Rocks provides a simple tool for this purpose called cluster-fork. For example, to list all your processes on the compute nodes of the cluster:
$ cluster-fork ps -U$USER |
By default, cluster-fork uses a simple series of ssh connections to launch the task serially on every compute node in the cluster. Cluster-fork is smart enough to ignore dead nodes. Usually the job is "blocking": cluster-fork waits for the job to start on one node before moving to the next. By using the --bg flag you can instruct cluster-fork to start the jobs in the background. This corresponds to the "-f" ssh flag.
$ cluster-fork --bg hostname |
Often you wish to name the nodes your job is started on. This can be done by using an SQL statement or by specifying the nodes using a special shorthand.

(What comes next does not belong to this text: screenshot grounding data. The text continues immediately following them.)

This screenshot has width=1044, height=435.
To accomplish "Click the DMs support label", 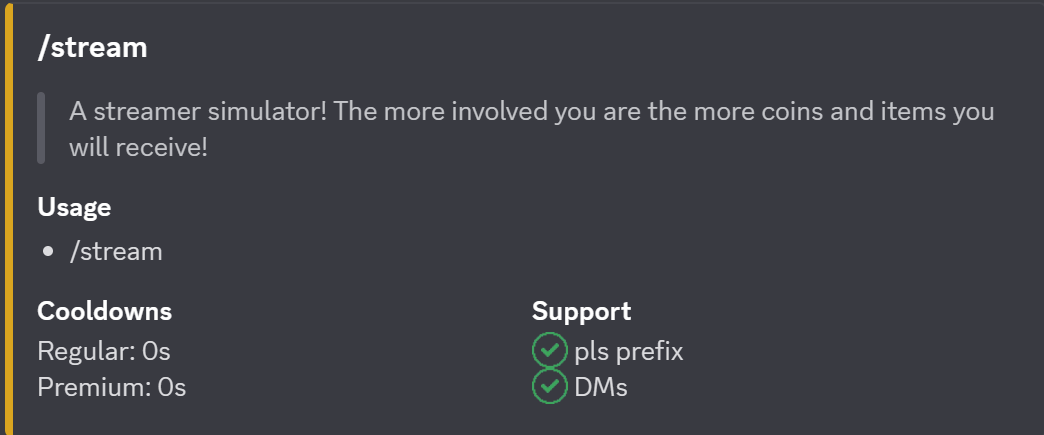I will 601,387.
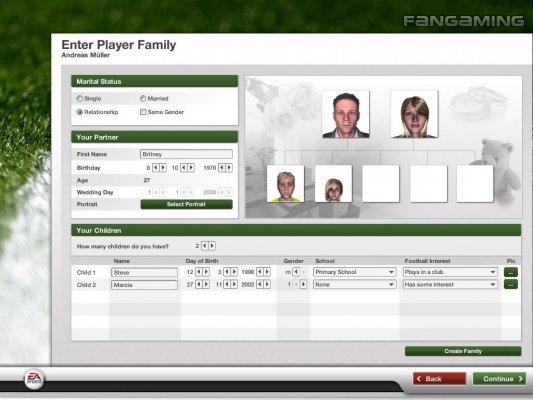Expand Child 1 Football Interest dropdown
533x400 pixels.
point(450,272)
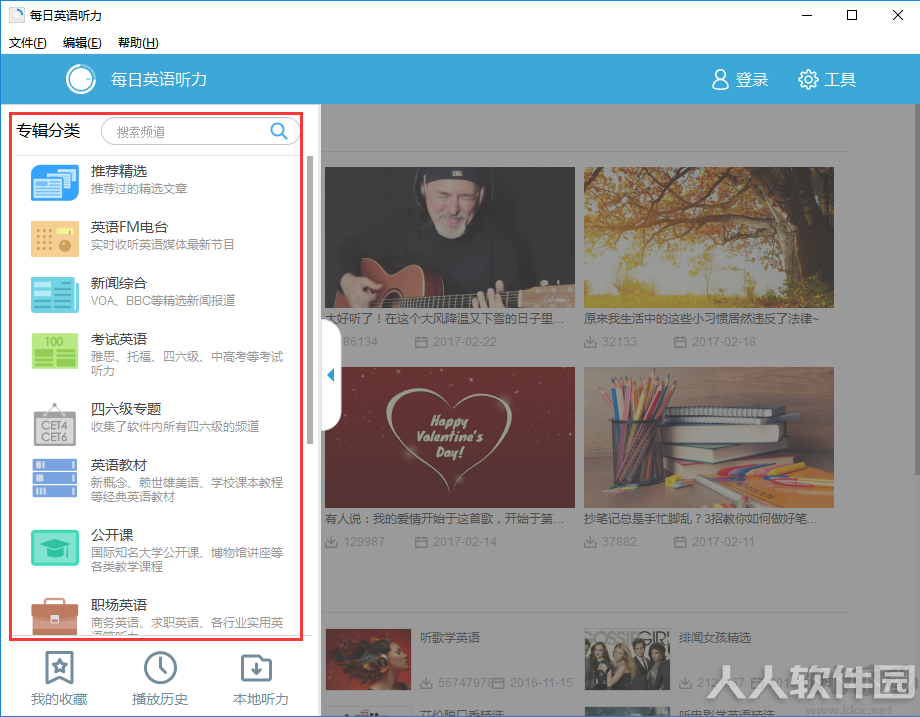Select the 英语教材 textbook icon
This screenshot has width=920, height=717.
[x=55, y=478]
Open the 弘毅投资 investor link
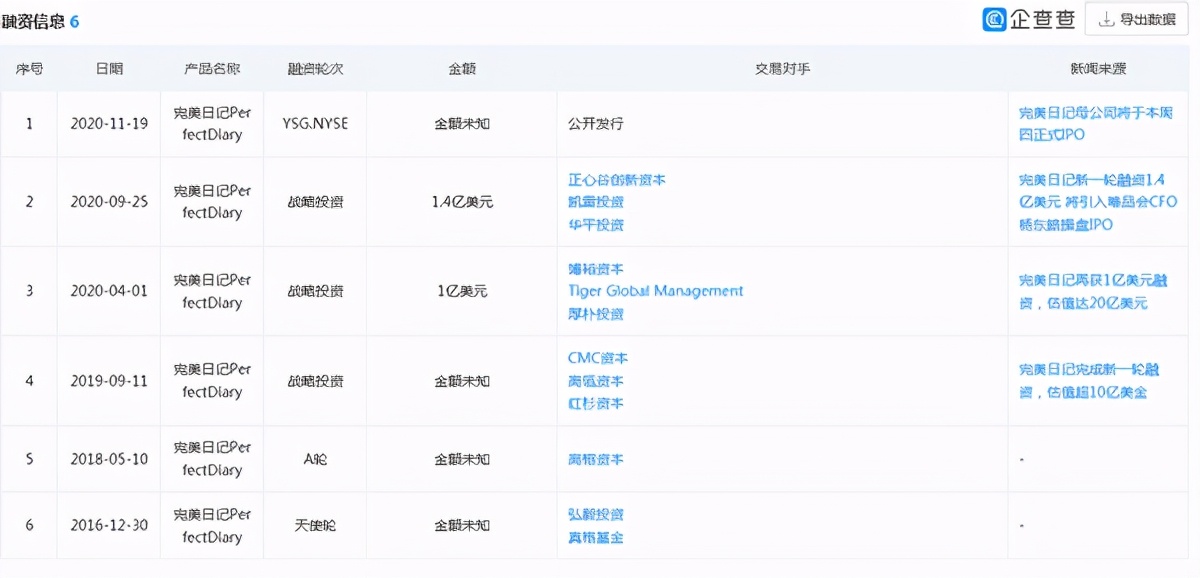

The first method of naming nodes uses the SQL database on the frontend. We need an SQL statement that returns a column of node names. For example, to run a command on compute nodes in the first rack of your cluster exectute:
$ cluster-fork --query="select name from nodes where name like 'compute-1-%'" [cmd] |
The next method of requires us to explicitly name each node. When launching a job on many nodes of a large cluster this often becomes cumbersome. We provide a special shorthand to help with this task. This shorthand, borrowed from the MPD job launcher, allows us to specify large ranges of nodes quickly and concisely.
The shorthand is based on similarly-named nodes and uses the --nodes option. To specify a node range compute-0-0 compute-0-1 compute-0-2, we write --nodes=compute-0-%d:0-2. This scheme works best when the names share a common prefix, and the variables between names are numeric. Rocks compute nodes are named with such a convention.
Other shorthand examples:
Discontinuous ranges:
compute-0-%d:0,2-3 --> compute-0-0 compute-0-2 compute-0-3
Multiple elements:
compute-0-%d:0-1 compute-1-%d:0-1 --> compute-0-0 compute-0-1 compute-1-0 compute-1-1
Factoring out duplicates:
2*compute-0-%d:0-1 compute-0-%d:2-2 --> compute-0-0 compute-0-0 compute-0-1 compute-0-1 compute-0-2
$ cluster-fork --nodes="compute-2-%d:0-32 compute-3-%d:0-32" ps -U$USER |
The previous example lists the processes for the current user on 64 nodes in racks two and three.